• Passage for review:
Crying bitterly, she said.
In the broadcast, the descriptive passages were spoken by Reed, with another voice carrying the narration. He did the same (with Frank Duncan as the sergeant instructor) when in February 1960 a sequence of five poems was broadcast under the title of The Complete Lessons of War. The sequence contains the three that had been included in A Map of Verona and two later poems, "Movement of Bodies" (added in 1950) and "Returning of Issue" (added in 1960), in the same vein. In "Movement of Bodies" the sergeant displays a model of a characteristic battle-terrain (ambiguously recalling a woman's body): "somewhat hilly by nature/with a fair amount of typical vegetation/disposed at certain parts/ .... /And here is our point of attack." The final poem, "Returning of Issue," marks the ending of the war. A prodigal son seeking his father's home, the soldier returns too late: "father, you could not hear me now,/where now you lie, crumpled in that small grave/like any withering dog." He rejoins the army, with its "military garments, and harlots, and riotous living." He has nowhere else to go.

In 1970 the five poems were published in a limited Clover Hill Edition as Lessons of the War. During the previous two decades a number of Reed's translations were published, including Ugo Betti's Three Plays (1951) and Crime on Goat Island (1960), Dino Buzzati's novel Larger than Life (1962), and Balzac's Eugénie Grandet (1964); many of Reed's translations of works by French and Italian playwrights have been broadcast by the BBC.

• Supplied material:
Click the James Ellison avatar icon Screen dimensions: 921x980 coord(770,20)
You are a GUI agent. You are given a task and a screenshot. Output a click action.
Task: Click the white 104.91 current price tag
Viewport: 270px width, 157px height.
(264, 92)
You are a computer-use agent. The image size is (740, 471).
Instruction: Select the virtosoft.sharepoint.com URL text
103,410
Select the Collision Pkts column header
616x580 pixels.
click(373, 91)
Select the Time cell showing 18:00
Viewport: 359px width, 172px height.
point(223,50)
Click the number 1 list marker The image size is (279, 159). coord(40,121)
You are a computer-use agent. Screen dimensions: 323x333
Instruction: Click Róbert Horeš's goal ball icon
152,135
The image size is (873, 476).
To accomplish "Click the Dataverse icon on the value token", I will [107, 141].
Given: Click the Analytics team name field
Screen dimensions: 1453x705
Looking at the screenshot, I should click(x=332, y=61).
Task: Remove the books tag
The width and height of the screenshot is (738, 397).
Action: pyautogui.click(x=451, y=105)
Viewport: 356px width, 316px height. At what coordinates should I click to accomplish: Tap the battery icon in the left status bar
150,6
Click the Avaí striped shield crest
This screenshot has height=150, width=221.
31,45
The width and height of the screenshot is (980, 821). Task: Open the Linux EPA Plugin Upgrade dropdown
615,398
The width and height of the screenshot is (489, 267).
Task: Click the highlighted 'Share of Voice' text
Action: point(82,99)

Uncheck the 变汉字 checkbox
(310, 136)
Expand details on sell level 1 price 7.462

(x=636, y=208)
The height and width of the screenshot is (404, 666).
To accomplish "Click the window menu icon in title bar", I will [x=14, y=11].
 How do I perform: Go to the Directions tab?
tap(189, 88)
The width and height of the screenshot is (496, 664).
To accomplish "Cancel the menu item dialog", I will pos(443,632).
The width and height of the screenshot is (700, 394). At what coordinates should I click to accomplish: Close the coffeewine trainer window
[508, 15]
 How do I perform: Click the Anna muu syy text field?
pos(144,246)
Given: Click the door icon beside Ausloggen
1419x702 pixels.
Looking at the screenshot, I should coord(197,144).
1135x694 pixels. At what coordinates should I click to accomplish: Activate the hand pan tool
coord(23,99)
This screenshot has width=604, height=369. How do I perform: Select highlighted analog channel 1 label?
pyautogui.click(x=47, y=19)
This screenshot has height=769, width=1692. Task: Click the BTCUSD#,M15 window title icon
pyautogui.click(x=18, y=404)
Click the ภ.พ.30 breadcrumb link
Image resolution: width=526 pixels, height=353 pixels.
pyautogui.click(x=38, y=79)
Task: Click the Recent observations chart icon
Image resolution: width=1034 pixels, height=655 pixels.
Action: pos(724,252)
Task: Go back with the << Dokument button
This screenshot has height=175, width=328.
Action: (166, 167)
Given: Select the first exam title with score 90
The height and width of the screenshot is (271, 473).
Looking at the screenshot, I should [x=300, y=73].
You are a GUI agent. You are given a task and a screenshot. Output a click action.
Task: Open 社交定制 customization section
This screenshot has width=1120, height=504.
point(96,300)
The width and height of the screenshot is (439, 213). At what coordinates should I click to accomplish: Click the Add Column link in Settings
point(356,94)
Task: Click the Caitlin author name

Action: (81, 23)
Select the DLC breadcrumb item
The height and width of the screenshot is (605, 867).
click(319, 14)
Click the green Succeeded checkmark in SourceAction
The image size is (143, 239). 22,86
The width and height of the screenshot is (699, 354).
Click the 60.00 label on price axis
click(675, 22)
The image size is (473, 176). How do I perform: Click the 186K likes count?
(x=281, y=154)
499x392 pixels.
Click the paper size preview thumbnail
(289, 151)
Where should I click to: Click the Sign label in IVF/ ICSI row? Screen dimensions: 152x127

• Description of the task: Write out again, word for word, the part of the text about Reed's war poems and translations that begins at the words "In 1970 the" and stops after "by the BBC.".

• The answer:
In 1970 the five poems were published in a limited Clover Hill Edition as Lessons of the War. During the previous two decades a number of Reed's translations were published, including Ugo Betti's Three Plays (1951) and Crime on Goat Island (1960), Dino Buzzati's novel Larger than Life (1962), and Balzac's Eugénie Grandet (1964); many of Reed's translations of works by French and Italian playwrights have been broadcast by the BBC.